Nie brakowało jednak momentów, gdy stawała się bohaterką virali. Kiedy żartobliwy uczestnik zapraszał ją „na hotel”, reagowała zawsze z uśmiechem i klasą, zdobywając sympatię publiczności również poza formalnym kontekstem programu. Nasze archiwum przypomina, że media nie raz zadawały pytanie: kim właściwie jest Pani Sylwia? Jej dyskretna, a jednocześnie charakterystyczna obecność budziła ciekawość i sprawiała, że teleturniej stawał się miejscem, gdzie drobne gesty i profesjonalizm mają ogromne znaczenie.
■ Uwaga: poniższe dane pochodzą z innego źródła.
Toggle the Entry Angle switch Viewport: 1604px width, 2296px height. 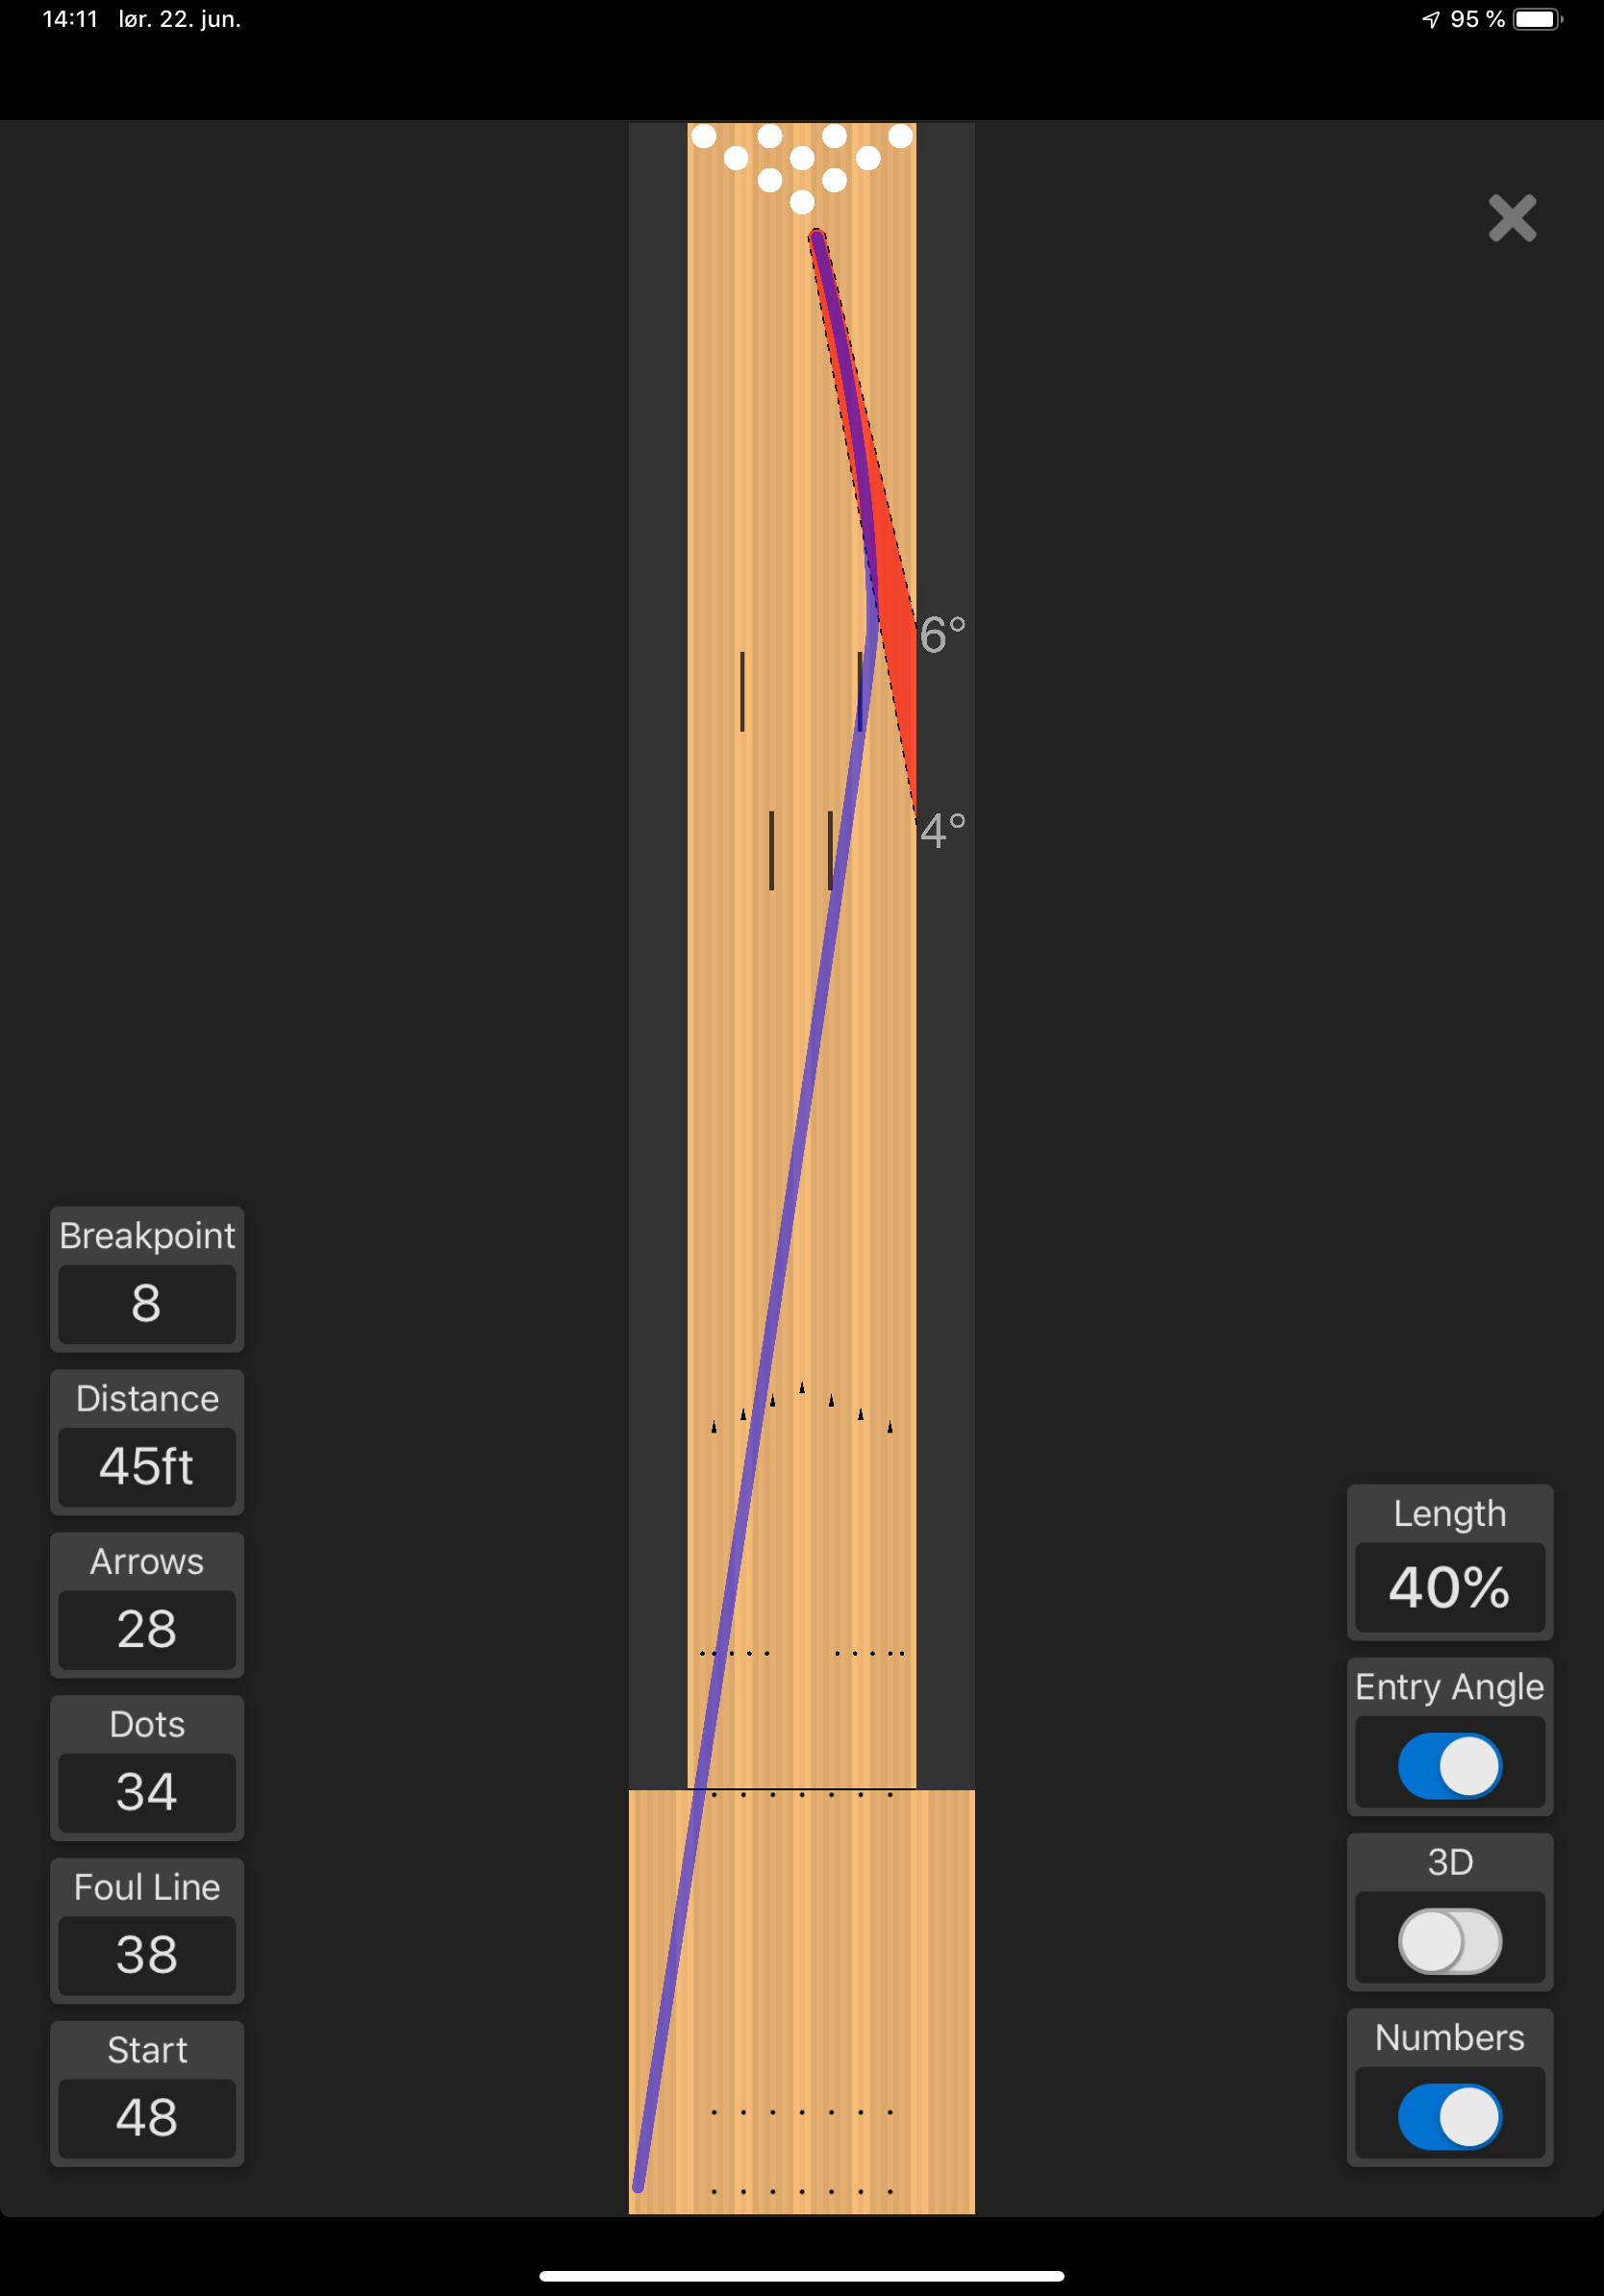[1449, 1766]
Choć w „Jednym z dziesięciu” na pierwszym planie stoi Tadeusz Sznuk, to właśnie duet prowadzący–asystentka tworzył unikalny rytm teleturnieju. W branży mówi się, że dobra asystentka to „metronom” programu: nie widać jej przez większość czasu, ale jeśli zniknie, wszyscy słyszą zmianę tempa.
Co dalej?
Co dalej z teleturniejem i… z Panią Sylwią?
W krótkim video Pani Sylwia mówi wprost, że decyzja była „jedną z najtrudniejszych w życiu”, ale zostawia uchylone drzwi: „Nie mówię do widzenia, mówię do zobaczenia”. To wyznanie rozbudza spekulacje — czy zobaczymy ją w innym formacie, może jako prowadzącą bloku w TVP, a może na platformach streamingowych? Na razie produkcja nie zdradza następczyni ani następcy. Słychać jedynie zapewnienia, że „to może nie na zawsze” i że przed Panią Sylwią „nowe, wspaniałe wyzwania”.
Widzowie już typują: część kibicuje sprawdzonej twarzy z planu, inni wolą zupełną nowość, która wprowadzi powiew świeżości. Jedno jest pewne — „Jeden z dziesięciu” przetrwał niejedną falę i wciąż jest żelazną pozycją wieczornej ramówki, ale bez tak rozpoznawalnego głosu test dojrzałości produkcji zaczyna się dziś. Kto wypełni tę ciszę po „zestawie numer…” i czy nowa osoba utrzyma rytm, do którego przyzwyczaiły nas lata? Sprawdzimy przy pierwszym odcinku po zmianach.